▶ _WHAT IS REQUIRED_
Wherever the line that contains "Open Default values" falls, repeat it and the lines after it exactly until the records end, without any pictures.

▶ _THE INPUT_

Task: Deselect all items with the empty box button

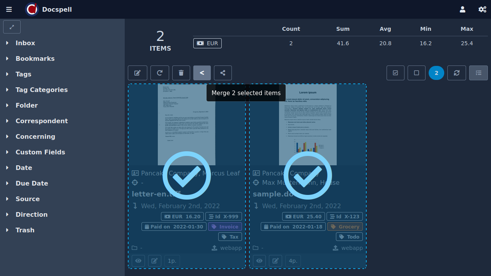Action: (x=417, y=73)
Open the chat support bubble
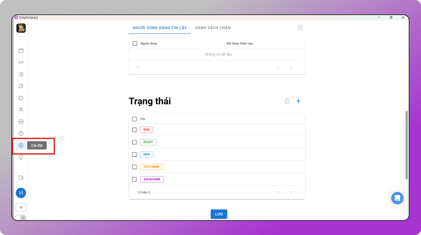Viewport: 421px width, 235px height. click(397, 198)
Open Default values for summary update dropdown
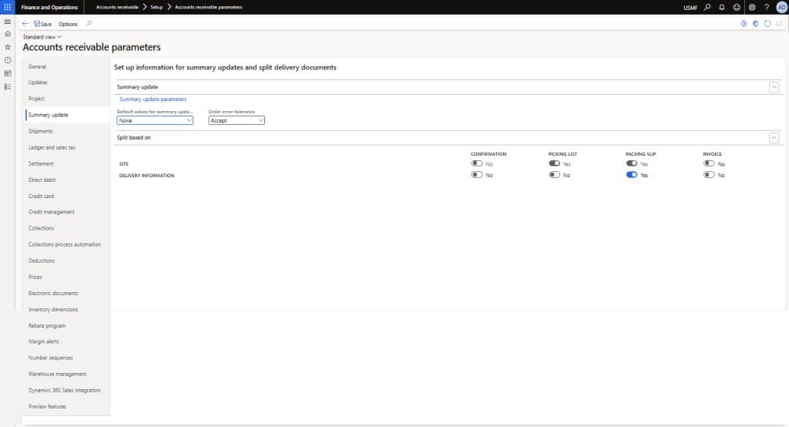The image size is (789, 427). (154, 120)
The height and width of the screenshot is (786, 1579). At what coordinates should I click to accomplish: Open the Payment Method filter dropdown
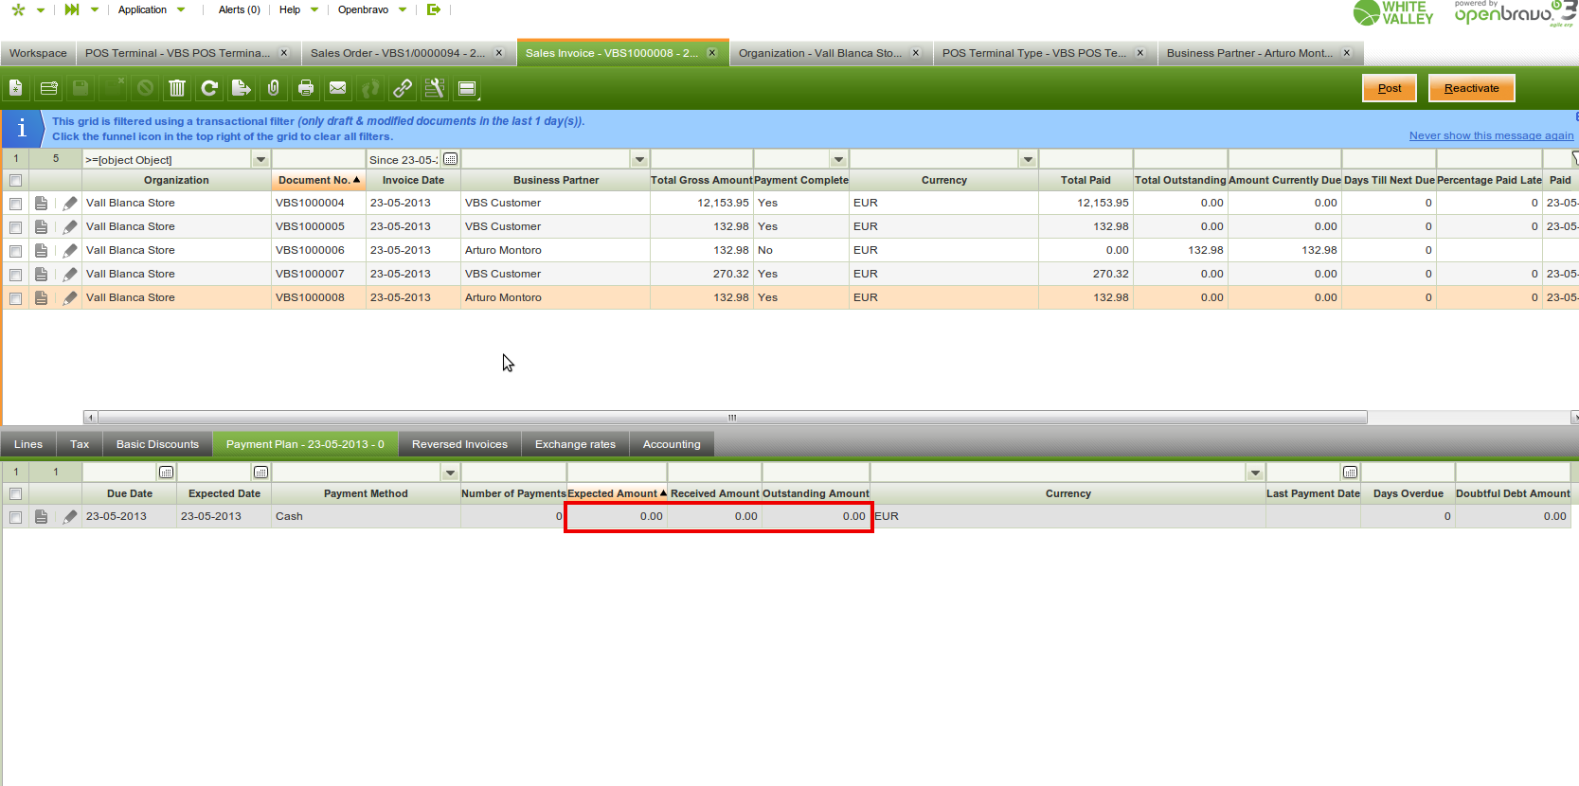(x=450, y=473)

▶ _WRITTEN ANSWER_
Open Default values for summary update dropdown
The image size is (789, 427). (154, 120)
The height and width of the screenshot is (786, 1579). At what coordinates should I click to accomplish: Open the Payment Method filter dropdown
(x=450, y=473)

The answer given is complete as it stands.